* _PROBLEM TO SOLVE_:
A single number is expected: the count of lines below where the word "question" occurs.

* _DATA_:
##############################

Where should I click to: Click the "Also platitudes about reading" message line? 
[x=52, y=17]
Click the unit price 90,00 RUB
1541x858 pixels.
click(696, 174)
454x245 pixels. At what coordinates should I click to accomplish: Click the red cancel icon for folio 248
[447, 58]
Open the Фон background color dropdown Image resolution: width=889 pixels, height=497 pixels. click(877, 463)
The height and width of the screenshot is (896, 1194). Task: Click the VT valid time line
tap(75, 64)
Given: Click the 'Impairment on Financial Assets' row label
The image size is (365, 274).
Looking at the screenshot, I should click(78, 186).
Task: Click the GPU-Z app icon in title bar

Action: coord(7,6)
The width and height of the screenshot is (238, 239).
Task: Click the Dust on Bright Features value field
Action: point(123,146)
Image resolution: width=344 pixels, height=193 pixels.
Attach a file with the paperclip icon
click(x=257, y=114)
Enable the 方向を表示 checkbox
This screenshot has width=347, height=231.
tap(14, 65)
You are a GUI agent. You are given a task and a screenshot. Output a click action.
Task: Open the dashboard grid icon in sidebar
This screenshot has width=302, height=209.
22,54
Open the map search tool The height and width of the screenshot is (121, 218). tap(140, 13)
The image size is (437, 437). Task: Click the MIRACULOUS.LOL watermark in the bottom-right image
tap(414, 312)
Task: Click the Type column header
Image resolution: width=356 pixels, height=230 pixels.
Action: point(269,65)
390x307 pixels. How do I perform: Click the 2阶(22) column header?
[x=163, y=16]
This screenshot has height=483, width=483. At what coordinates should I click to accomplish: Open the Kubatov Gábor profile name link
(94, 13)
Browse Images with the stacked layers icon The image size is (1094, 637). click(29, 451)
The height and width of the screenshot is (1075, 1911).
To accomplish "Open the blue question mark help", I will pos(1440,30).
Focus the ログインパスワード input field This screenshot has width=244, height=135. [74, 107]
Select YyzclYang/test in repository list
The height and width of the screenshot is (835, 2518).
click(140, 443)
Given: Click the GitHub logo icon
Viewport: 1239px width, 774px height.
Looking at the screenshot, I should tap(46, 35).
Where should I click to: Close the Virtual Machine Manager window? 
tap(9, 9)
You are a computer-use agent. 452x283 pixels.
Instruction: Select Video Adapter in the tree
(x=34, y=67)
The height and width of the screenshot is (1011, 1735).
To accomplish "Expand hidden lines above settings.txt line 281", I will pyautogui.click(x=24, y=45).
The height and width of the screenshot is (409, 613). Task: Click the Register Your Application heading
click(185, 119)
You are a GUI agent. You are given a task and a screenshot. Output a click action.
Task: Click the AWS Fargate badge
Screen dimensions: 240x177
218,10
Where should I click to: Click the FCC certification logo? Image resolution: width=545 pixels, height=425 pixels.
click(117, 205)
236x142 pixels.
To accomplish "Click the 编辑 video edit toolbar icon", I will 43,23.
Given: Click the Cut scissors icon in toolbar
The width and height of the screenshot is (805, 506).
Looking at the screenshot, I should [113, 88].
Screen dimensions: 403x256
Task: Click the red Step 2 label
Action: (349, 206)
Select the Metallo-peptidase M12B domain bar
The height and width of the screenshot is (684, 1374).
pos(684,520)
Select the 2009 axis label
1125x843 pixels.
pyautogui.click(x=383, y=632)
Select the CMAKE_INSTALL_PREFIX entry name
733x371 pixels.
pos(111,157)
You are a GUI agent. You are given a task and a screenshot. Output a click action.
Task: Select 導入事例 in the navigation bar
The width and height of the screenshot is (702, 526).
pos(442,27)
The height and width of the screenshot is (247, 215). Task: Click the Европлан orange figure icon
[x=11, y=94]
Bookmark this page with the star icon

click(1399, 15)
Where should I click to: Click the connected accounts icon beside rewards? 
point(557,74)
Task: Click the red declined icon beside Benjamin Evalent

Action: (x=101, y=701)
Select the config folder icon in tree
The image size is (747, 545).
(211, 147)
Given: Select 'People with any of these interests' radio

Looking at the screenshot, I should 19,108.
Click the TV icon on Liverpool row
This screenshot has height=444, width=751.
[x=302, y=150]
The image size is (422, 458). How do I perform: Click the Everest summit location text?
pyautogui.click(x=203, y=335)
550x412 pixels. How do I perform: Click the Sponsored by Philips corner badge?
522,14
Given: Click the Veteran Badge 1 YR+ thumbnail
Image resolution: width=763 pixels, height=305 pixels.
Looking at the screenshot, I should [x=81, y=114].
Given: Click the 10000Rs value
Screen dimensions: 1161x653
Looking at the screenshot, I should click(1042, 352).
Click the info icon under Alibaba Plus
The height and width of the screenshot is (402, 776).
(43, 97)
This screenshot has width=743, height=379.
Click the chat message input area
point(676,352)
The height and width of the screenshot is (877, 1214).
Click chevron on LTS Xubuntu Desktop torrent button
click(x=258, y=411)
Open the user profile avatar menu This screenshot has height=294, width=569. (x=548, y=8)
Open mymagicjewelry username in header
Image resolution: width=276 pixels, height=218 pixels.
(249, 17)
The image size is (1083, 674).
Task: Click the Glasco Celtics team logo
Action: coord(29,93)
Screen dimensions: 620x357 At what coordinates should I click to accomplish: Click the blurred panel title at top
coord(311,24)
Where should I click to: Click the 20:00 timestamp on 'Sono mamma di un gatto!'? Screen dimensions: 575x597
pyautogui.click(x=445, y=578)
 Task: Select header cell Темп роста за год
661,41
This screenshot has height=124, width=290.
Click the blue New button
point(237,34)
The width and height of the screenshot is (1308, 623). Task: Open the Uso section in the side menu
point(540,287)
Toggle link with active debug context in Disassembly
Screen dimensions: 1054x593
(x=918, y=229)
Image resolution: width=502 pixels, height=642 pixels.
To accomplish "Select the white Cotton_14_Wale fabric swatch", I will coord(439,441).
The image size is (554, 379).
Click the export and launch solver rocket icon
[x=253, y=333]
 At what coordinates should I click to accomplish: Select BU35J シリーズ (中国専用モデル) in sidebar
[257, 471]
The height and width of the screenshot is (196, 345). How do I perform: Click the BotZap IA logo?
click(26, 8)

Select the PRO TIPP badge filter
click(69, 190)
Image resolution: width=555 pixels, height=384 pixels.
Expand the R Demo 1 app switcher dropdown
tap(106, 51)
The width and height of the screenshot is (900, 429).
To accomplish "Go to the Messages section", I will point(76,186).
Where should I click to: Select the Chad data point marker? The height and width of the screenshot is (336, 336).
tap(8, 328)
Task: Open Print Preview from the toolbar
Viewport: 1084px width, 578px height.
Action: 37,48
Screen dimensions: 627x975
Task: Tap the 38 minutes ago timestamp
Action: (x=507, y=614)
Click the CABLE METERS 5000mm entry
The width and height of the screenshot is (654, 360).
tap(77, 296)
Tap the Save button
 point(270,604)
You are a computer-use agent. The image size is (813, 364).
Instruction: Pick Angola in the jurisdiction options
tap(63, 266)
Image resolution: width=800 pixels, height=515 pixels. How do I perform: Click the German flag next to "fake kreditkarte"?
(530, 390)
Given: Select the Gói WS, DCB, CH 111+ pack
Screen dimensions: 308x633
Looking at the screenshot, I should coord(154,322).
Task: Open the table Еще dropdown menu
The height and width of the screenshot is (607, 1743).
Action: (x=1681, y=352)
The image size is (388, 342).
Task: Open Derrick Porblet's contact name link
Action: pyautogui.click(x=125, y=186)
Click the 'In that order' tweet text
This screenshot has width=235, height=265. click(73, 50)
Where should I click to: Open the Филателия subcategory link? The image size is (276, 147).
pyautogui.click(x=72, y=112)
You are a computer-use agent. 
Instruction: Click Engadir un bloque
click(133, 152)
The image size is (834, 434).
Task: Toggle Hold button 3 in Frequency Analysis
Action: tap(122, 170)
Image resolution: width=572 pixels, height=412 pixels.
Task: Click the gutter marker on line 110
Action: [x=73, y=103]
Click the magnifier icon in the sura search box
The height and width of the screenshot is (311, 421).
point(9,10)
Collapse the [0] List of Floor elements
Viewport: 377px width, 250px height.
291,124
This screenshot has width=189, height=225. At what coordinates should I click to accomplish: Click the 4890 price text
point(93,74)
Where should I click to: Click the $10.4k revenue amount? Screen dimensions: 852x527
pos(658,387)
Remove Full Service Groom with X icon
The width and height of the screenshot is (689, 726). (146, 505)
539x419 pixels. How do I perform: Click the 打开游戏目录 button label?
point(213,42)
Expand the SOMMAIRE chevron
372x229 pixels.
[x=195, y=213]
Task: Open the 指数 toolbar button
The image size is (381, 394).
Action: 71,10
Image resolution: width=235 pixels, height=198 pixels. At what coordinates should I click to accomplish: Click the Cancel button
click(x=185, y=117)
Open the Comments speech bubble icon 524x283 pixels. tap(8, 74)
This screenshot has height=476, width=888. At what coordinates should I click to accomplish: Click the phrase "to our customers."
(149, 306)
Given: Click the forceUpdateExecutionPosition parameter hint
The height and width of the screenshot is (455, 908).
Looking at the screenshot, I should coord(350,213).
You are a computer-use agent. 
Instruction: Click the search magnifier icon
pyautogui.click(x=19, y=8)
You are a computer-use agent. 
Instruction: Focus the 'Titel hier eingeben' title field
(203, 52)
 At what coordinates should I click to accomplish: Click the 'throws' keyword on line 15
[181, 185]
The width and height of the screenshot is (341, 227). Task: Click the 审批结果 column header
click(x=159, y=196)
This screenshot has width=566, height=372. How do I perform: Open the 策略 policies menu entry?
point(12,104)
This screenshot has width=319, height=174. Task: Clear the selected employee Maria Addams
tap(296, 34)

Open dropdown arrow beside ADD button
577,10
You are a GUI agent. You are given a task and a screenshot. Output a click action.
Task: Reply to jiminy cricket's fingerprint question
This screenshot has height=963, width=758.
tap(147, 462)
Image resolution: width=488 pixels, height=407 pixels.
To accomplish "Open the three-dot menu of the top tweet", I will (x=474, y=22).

##############################

* _TASK OUTPUT_:
2